# Source:
------------------------------

# Whistling



## Korvia (Aug 3, 2012)

So cookie (11 weeks old and only had him a week) has learned the wolf whistle, Yay I know but....Now he doesn't stop, is this a common thing? Do I need to teach him a new one in order for him to cut down on the wolf whistle? if so any suggestions?


----------



## roxy culver (May 27, 2010)

Is it getting annoying? He's probably really proud of himself for having learned this whistle. So its his new favorite thing. But if its bothering you, you can teach him other whistles like the adams family or andy griffith. Or just about anything you can think of (I'm working on the Imperial March myself.)


----------



## Korvia (Aug 3, 2012)

roxy culver said:


> Is it getting annoying? He's probably really proud of himself for having learned this whistle. So its his new favorite thing. But if its bothering you, you can teach him other whistles like the adams family or andy griffith. Or just about anything you can think of (I'm working on the Imperial March myself.)

------------------------------

# Exercise set:
1/ Answer these questions from the whistling thread:
(a) How old is cookie?
(b) Which two whistles does roxy culver name as ones to teach?
(c) What tune is roxy culver working on?
2/ Print everything in the whistling thread from "So cookie (11" down to "(May 27, 2010)".
The material after the whistling thread plays no part in this.

# Data shown:
------------------------------

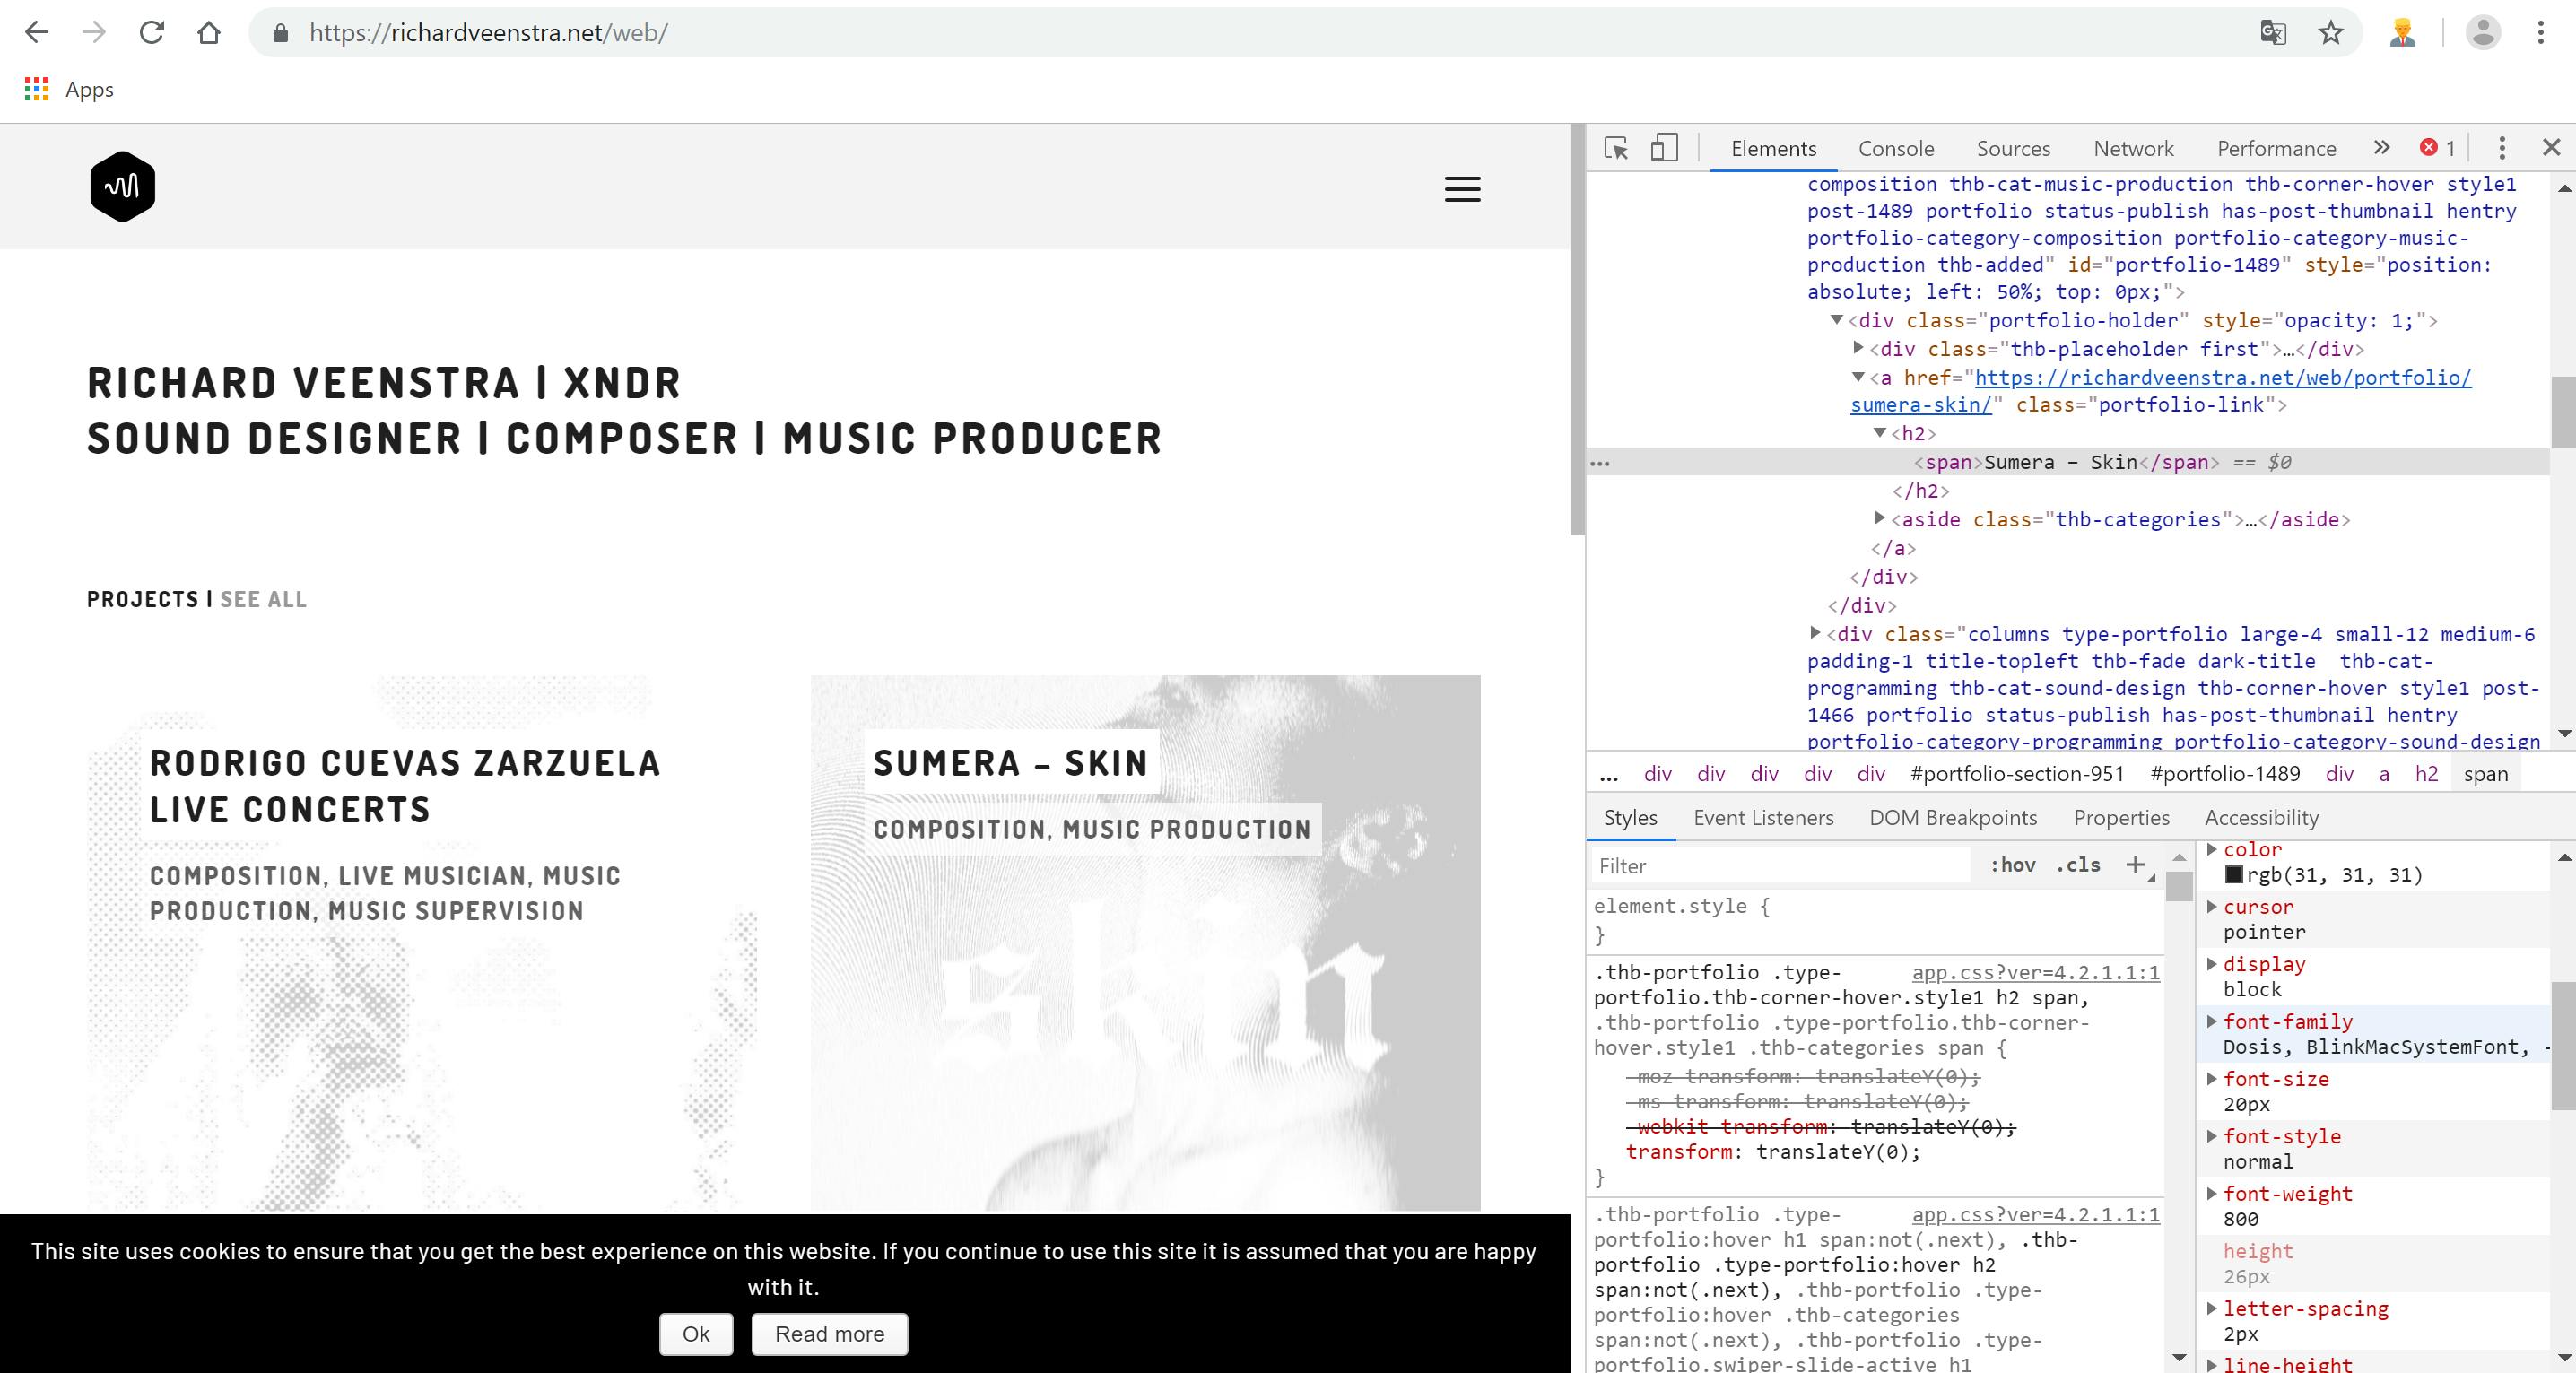Activate the inspect element picker icon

------------------------------

# List of solutions:
1/
(a) 11 weeks old
(b) The adams family and andy griffith
(c) The Imperial March

2/
So cookie (11 weeks old and only had him a week) has learned the wolf whistle, Yay I know but....Now he doesn't stop, is this a common thing? Do I need to teach him a new one in order for him to cut down on the wolf whistle? if so any suggestions?


----------



## roxy culver (May 27, 2010)